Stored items
▼
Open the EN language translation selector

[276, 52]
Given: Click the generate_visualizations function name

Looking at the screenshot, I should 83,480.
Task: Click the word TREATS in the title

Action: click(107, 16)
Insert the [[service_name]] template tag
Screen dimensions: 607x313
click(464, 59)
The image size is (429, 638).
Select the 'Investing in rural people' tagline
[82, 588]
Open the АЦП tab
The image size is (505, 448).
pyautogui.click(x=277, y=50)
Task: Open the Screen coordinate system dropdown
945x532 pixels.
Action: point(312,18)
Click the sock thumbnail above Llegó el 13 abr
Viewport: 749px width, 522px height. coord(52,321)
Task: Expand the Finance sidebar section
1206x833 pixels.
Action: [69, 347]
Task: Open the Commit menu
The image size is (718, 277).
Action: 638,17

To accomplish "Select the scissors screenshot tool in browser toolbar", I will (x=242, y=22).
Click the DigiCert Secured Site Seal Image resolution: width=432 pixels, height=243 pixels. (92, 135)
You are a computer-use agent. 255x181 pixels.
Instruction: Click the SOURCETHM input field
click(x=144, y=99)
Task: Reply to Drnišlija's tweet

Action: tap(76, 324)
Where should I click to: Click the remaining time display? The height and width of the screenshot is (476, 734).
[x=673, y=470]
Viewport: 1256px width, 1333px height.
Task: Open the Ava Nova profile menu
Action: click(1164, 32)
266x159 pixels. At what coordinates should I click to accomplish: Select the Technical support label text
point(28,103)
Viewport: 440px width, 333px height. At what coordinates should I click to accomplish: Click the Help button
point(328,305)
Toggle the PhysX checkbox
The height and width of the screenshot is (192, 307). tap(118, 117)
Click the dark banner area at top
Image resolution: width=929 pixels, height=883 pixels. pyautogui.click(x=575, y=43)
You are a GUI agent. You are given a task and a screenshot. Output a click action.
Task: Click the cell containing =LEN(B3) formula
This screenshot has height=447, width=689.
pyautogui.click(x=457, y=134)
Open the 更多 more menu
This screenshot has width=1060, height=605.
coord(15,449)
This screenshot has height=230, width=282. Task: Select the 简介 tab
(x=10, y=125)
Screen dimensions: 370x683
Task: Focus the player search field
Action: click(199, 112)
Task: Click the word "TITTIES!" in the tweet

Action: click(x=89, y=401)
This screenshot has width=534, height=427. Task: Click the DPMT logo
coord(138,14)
▲
Please write out every line of the data exactly.

Open the EN language translation selector

[276, 52]
Given: Click the generate_visualizations function name

Looking at the screenshot, I should 83,480.
Task: Click the word TREATS in the title

Action: click(107, 16)
Insert the [[service_name]] template tag
Screen dimensions: 607x313
click(464, 59)
The image size is (429, 638).
Select the 'Investing in rural people' tagline
[82, 588]
Open the АЦП tab
The image size is (505, 448).
pyautogui.click(x=277, y=50)
Task: Open the Screen coordinate system dropdown
945x532 pixels.
Action: point(312,18)
Click the sock thumbnail above Llegó el 13 abr
Viewport: 749px width, 522px height. coord(52,321)
Task: Expand the Finance sidebar section
1206x833 pixels.
Action: [69, 347]
Task: Open the Commit menu
The image size is (718, 277).
Action: 638,17

To accomplish "Select the scissors screenshot tool in browser toolbar", I will (x=242, y=22).
Click the DigiCert Secured Site Seal Image resolution: width=432 pixels, height=243 pixels. (92, 135)
You are a computer-use agent. 255x181 pixels.
Instruction: Click the SOURCETHM input field
click(x=144, y=99)
Task: Reply to Drnišlija's tweet

Action: tap(76, 324)
Where should I click to: Click the remaining time display? The height and width of the screenshot is (476, 734).
[x=673, y=470]
Viewport: 1256px width, 1333px height.
Task: Open the Ava Nova profile menu
Action: click(1164, 32)
266x159 pixels. At what coordinates should I click to accomplish: Select the Technical support label text
point(28,103)
Viewport: 440px width, 333px height. At what coordinates should I click to accomplish: Click the Help button
point(328,305)
Toggle the PhysX checkbox
The height and width of the screenshot is (192, 307). tap(118, 117)
Click the dark banner area at top
Image resolution: width=929 pixels, height=883 pixels. pyautogui.click(x=575, y=43)
You are a GUI agent. You are given a task and a screenshot. Output a click action.
Task: Click the cell containing =LEN(B3) formula
This screenshot has height=447, width=689.
pyautogui.click(x=457, y=134)
Open the 更多 more menu
This screenshot has width=1060, height=605.
coord(15,449)
This screenshot has height=230, width=282. Task: Select the 简介 tab
(x=10, y=125)
Screen dimensions: 370x683
Task: Focus the player search field
Action: click(199, 112)
Task: Click the word "TITTIES!" in the tweet

Action: click(x=89, y=401)
This screenshot has width=534, height=427. Task: Click the DPMT logo
coord(138,14)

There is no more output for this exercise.